In 1851 William White wrote “The Parish of Rowley Regis forms part of the great Barony of Dudley and contains 7,438 inhabitants and 3,350 acres of land, of which the executors of the late Earl Dudley are lords and owners, and hold Court Leet here in September. The parish comprises the large but indifferently built village of Rowley, seated on the declivity of a lofty hill two and a half miles S.E. of Dudley and about 20 hamlets all of which maintain their poor conjointly, and are occupied chiefly by nailers, chain makers and the miners, forgemen etc  employed in the extensive coal and iron works here. “

Twenty hamlets are listed by White in 1851:

Blackheath, Corngreaves, Cradley Heath, Gosty Hill, Haden Cross, Haden Hill, Hayseech, Knoll, Lye Cross (near Oakham, not to be confused with Lye near Cradley Heath), Oakum (Oakham), Old Hill, Portway, Powke Lane, Reddal Hill, Tipperty Green, Tividale, Turner’s Hill, Windmill End, Whiteheath Gate, Slack Hillock and the other houses in Rowley Village.

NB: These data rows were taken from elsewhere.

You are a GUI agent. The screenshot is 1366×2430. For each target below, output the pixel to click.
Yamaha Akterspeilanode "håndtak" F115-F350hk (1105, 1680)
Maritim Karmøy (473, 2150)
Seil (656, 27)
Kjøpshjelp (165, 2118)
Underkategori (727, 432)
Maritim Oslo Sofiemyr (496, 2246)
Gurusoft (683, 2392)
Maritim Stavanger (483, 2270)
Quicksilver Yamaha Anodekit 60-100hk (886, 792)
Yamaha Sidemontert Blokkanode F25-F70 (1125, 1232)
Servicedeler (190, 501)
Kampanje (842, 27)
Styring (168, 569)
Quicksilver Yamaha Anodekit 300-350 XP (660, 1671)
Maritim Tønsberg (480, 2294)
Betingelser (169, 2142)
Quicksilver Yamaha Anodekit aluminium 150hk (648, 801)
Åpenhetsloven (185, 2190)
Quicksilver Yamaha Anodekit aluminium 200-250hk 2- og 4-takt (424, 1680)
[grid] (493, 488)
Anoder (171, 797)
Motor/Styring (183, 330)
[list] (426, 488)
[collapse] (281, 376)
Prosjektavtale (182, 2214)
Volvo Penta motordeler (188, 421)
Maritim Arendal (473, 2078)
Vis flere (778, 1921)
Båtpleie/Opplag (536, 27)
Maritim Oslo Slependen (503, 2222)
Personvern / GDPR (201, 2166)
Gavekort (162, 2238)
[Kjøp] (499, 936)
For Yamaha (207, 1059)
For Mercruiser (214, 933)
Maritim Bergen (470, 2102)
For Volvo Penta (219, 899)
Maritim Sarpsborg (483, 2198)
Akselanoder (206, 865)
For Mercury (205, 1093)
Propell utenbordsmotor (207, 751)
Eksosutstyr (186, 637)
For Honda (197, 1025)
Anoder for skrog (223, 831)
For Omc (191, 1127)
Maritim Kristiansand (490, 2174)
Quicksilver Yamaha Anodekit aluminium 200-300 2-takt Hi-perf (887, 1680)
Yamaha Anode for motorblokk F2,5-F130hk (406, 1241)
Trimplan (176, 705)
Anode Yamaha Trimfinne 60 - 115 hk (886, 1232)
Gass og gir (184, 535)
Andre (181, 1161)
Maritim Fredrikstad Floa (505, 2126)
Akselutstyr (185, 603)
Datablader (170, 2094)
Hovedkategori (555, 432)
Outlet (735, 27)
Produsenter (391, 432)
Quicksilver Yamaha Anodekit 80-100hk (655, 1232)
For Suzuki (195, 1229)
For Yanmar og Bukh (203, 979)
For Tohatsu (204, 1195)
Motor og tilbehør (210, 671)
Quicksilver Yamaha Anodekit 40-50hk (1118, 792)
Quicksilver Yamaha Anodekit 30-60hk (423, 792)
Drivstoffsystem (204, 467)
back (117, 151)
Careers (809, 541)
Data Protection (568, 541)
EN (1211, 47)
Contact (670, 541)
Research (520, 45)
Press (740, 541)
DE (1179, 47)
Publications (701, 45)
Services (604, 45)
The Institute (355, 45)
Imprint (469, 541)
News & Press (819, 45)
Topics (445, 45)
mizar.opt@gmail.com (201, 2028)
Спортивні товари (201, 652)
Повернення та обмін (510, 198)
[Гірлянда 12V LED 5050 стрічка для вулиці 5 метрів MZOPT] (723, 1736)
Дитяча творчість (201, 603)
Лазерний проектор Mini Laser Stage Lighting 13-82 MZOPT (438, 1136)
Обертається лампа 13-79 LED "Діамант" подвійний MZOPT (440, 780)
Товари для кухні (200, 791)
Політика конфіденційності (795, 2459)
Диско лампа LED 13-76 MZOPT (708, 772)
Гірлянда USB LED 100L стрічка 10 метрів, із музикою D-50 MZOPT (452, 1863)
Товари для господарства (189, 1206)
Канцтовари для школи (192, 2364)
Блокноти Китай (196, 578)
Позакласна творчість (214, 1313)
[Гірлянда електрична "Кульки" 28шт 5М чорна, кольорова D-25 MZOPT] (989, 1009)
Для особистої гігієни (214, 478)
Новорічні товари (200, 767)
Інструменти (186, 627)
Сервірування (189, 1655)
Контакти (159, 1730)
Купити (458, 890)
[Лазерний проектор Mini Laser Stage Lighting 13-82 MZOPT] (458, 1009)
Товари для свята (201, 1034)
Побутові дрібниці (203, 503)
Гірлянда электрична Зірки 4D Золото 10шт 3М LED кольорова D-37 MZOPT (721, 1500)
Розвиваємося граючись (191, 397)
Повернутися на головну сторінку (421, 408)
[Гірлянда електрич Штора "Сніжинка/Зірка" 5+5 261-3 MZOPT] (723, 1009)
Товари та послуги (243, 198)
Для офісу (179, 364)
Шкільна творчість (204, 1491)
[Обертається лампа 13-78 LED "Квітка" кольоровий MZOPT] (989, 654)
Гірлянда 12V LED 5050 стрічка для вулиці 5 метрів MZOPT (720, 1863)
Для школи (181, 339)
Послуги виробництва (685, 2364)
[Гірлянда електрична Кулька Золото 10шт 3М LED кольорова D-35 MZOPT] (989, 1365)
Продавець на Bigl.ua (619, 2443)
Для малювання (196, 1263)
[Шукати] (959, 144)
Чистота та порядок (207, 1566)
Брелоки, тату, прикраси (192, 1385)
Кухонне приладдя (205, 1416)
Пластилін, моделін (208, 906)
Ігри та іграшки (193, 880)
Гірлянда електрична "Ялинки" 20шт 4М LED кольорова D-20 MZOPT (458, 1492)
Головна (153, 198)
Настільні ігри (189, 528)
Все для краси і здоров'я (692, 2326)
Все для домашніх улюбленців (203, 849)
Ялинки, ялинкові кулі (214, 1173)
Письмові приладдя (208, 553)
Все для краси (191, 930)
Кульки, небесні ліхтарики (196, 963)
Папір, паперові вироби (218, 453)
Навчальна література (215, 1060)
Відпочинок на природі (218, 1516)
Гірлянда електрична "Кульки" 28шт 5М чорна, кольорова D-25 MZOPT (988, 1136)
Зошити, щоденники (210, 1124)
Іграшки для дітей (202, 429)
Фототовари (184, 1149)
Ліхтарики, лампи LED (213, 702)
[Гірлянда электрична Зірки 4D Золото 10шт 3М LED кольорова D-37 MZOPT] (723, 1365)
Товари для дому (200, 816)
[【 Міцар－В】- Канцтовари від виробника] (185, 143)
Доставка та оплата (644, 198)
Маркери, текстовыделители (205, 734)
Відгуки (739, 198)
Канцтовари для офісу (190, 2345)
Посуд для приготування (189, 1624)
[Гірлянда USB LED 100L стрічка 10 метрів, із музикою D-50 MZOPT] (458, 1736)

In his book A History of the Black Country, published in about 1950, J Wilson Jones, a former Librarian for Blackheath, considers that, at the time of the Enclosure Act of 1799, there were hamlets at:

The Brades (near Oldbury, developed circa 1780 owing to the Iron Works), Tividale (near Dudley, also with a large Iron Works. Developed upon Sheldon Estates.), Oakham (an early settlement as by its name the dwelling in the Oaks), The Knoll (later known as Knowle), Ibberty (Tipperty) Green (a manorial mill), Windmill End (another manorial mill), Old Hill, Reddal Hill, Cradley Heath. Lawrence Lane,  Longtown,  Corngreaves, Hayseech and Gorsty Hill.  He suggests that these hamlets consisted of about twelve or more homesteads plus  groups of from three to six houses or homesteads at Whiteheath Gate, Portway, Turner’s Hill and Perry’s Folly (Perry’s Lake).  There are differences between the lists, but they are largely the same.

Wilson Jones notes that Perry’s Lake was sometimes known as Perry’s Folly which suggests a connection with an individual and an intriguing tale which I will relate if I can find out any more about it. Local people tell me that their families called Perry’s Lake Heaven when they lived here, in the early and mid 20th century, although I have found no formal record of these names.   The reason for these variations is unknown but it is not the only local place to have had several different names over the centuries. 

Some of these hamlets, such as Cradley Heath and Old Hill thrived and expanded into substantial separate communities over time, others faded from history and it is these ‘lost hamlets’ which are the subject of my study, although interesting stories about other parts of Rowley Regis may appear from time to time, if I find these in the course of my research.